Rewrite the lines starting at the one containing "Given: Collapse the console with the chevron" and ending at the last line, swapping "chevron" for "arrow" and leaving everything else unchanged. Omit the pictures from your answer.

>> start RECORDS TO PROCESS

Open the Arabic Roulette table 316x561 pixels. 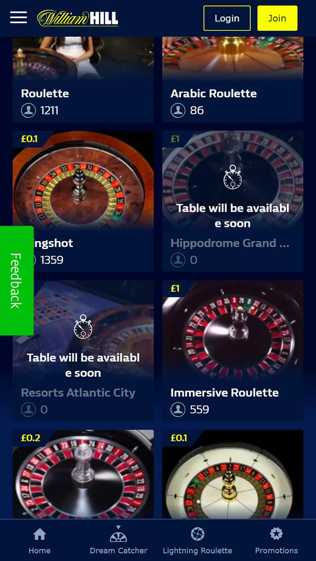tap(232, 79)
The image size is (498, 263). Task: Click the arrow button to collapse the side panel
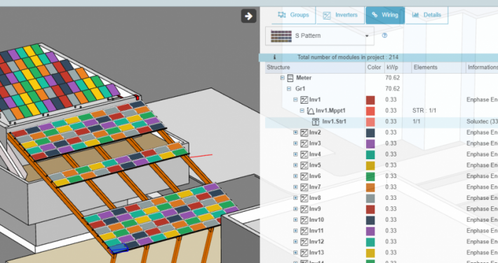click(x=249, y=16)
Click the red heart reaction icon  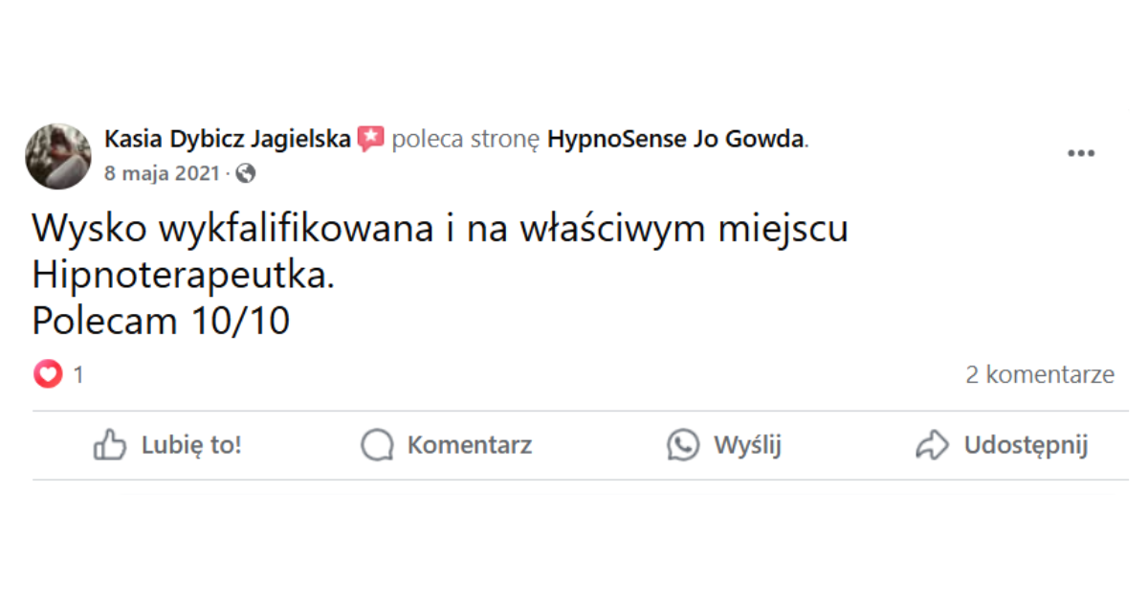click(x=48, y=374)
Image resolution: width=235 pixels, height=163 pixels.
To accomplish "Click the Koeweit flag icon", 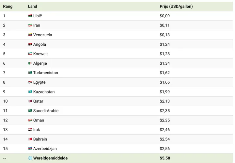I will click(x=30, y=54).
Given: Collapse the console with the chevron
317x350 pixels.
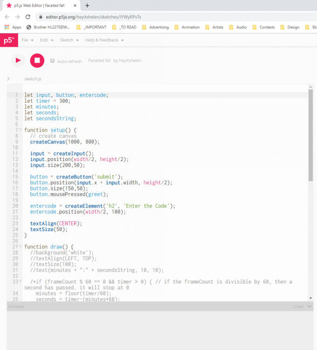Looking at the screenshot, I should click(x=310, y=307).
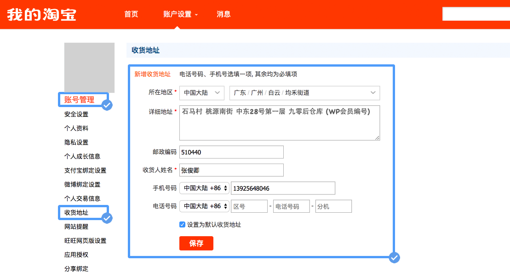Expand the 广东/广州/白云/均禾街道 district selector
Screen dimensions: 510x278
[x=304, y=93]
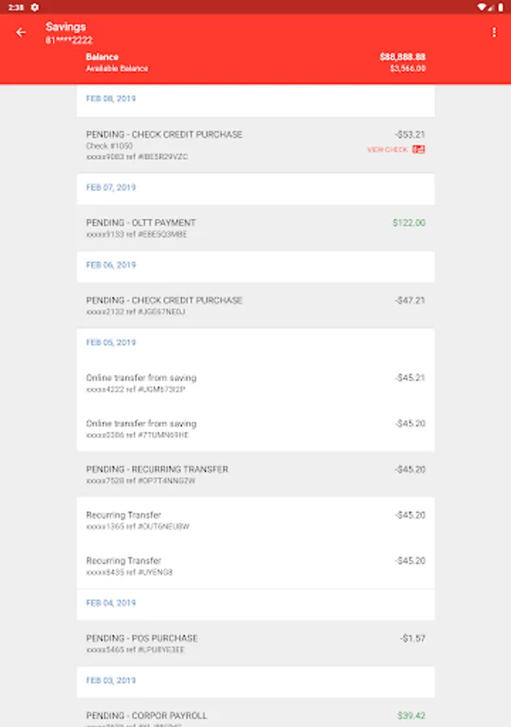
Task: Tap the Available Balance label
Action: click(x=117, y=69)
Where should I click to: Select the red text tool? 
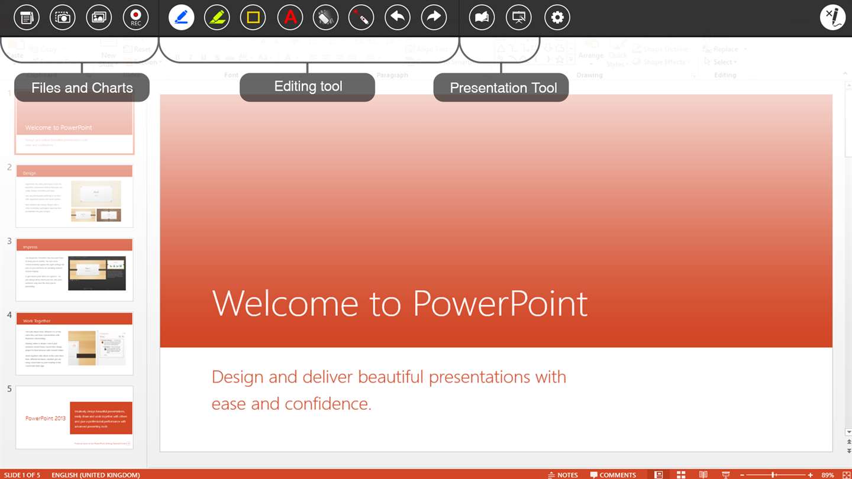(290, 17)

>> end RECORDS TO PROCESS

▸ **REPLY TO THE EXERCISE**
Given: Collapse the console with the arrow
317x350 pixels.
Looking at the screenshot, I should click(x=310, y=307).
Expand the 广东/广州/白云/均禾街道 district selector
Screen dimensions: 510x278
[x=304, y=93]
Task: Tap the Available Balance label
Action: click(x=117, y=69)
Where should I click to: Select the red text tool? 
(290, 17)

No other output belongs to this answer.